**Excerpt**
It is very unusual for an agency to--in fact, I can almost not 
think of an example in the 2 years that I have been in the job 
where an agency has not submitted a rule to OIRA that should be 
submitted to us. So we don't have a problem. Agencies comply 
quite well with that.
    We often will have differences of opinion about something 
that is not a rule and whether OIRA should review it. And so we 
have often called in things that the agencies have captioned as 
guidances or notices because we believe they have regulatory 
effect. But the agencies have been very cooperative when we 
have identified such documents.
    Furthermore, agencies will often have a difference of 
opinion with OIRA over a significance determination and whether 
we should review a rule. They have shown us the rule; we know 
it exists. The significance determination is ultimately up to 
us. So, while we have had agencies ask that rules not be deemed 
significant, we make an independent judgment. Again, agencies 
have been quite cooperative.
    So we have not had a problem with the agencies' compliance 
and cooperation with submissions.
    Mr. Bishop. Thank you very much, sir. I appreciate it.

**Given data**
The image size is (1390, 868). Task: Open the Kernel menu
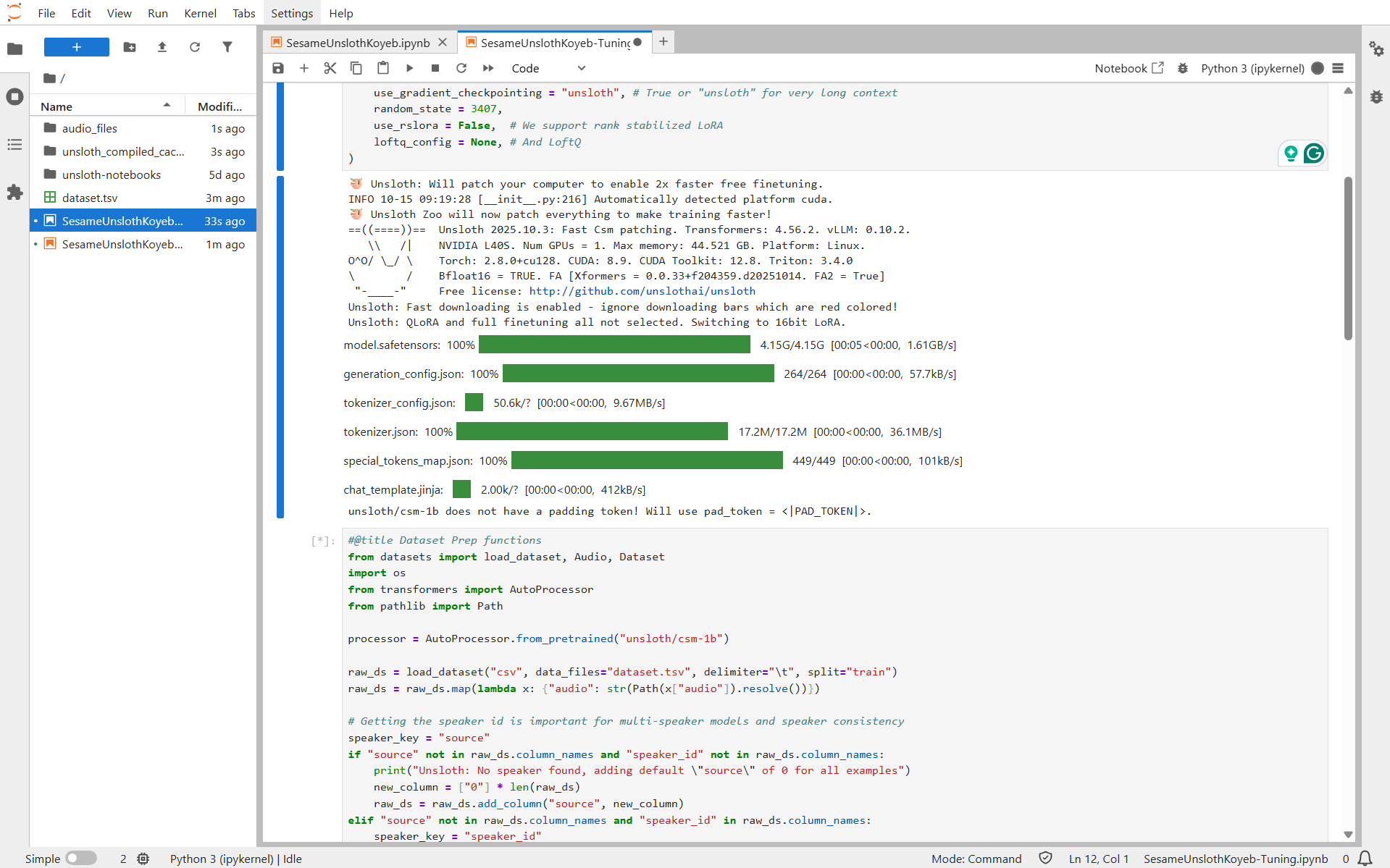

**Problems and tasks**
1. In the OIRA testimony, why has OIRA called in documents that agencies labeled as guidances or notices?
2. According to the OIRA testimony, who ultimately makes the significance determination for a rule?
3. Reproduce word for word the stretch of the OIRA testimony from "We often will" through "been quite cooperative.".

**Solutions per task**
1. OIRA has called in those documents because it believes they have regulatory effect, even though the agencies did not caption them as rules.

2. OIRA makes it; the testimony says the determination "is ultimately up to us."

3.
We often will have differences of opinion about something 
that is not a rule and whether OIRA should review it. And so we 
have often called in things that the agencies have captioned as 
guidances or notices because we believe they have regulatory 
effect. But the agencies have been very cooperative when we 
have identified such documents.
    Furthermore, agencies will often have a difference of 
opinion with OIRA over a significance determination and whether 
we should review a rule. They have shown us the rule; we know 
it exists. The significance determination is ultimately up to 
us. So, while we have had agencies ask that rules not be deemed 
significant, we make an independent judgment. Again, agencies 
have been quite cooperative.